══ Исходные данные ══
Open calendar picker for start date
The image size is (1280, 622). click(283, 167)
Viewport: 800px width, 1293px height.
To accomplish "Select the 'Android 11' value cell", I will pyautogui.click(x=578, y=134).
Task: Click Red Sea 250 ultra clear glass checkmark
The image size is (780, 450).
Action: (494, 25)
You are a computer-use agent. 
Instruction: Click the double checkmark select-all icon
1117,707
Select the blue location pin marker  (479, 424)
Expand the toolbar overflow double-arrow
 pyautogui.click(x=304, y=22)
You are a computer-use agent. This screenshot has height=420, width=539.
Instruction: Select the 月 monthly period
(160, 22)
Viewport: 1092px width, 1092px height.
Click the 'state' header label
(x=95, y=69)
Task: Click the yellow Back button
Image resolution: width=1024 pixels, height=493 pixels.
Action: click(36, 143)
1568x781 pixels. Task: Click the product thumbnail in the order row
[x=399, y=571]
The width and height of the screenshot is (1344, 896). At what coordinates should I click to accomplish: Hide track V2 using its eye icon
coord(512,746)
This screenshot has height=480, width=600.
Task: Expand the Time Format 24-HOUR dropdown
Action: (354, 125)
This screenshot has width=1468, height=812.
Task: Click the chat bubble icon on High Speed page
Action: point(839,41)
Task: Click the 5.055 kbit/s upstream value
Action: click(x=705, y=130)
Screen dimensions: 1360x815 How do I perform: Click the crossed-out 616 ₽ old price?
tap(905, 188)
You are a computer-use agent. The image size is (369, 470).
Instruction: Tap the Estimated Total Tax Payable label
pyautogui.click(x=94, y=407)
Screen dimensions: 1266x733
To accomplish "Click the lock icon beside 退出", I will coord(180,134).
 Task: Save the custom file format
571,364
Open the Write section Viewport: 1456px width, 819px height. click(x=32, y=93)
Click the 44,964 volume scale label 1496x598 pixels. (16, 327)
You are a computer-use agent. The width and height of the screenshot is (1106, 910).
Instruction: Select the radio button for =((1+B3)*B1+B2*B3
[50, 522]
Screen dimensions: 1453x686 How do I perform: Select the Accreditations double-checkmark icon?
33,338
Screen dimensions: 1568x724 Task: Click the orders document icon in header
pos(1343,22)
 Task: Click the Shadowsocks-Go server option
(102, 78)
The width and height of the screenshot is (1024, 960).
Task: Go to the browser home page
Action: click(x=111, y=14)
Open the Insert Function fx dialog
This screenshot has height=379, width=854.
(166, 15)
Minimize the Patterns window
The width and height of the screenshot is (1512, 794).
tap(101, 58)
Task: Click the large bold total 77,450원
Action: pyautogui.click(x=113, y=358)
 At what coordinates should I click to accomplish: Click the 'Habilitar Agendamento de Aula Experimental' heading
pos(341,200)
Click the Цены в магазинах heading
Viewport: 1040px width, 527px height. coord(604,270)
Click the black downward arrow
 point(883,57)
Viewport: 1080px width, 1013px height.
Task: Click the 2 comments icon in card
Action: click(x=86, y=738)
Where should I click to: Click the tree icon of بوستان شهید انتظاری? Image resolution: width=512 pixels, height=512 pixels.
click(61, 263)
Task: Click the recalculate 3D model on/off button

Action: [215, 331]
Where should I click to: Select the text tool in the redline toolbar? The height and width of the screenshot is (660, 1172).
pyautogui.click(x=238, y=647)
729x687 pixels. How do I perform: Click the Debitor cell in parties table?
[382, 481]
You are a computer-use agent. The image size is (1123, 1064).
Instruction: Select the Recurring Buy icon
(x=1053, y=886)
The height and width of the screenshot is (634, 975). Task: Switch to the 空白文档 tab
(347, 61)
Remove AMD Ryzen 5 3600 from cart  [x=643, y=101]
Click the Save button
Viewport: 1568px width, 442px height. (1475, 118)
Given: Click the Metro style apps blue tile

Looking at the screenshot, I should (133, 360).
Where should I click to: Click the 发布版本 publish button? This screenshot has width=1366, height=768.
═══
Задание: Перечислите все строки выше, в которых встречается слово «Save».

Результат задания:
 Task: Save the custom file format
Click the Save button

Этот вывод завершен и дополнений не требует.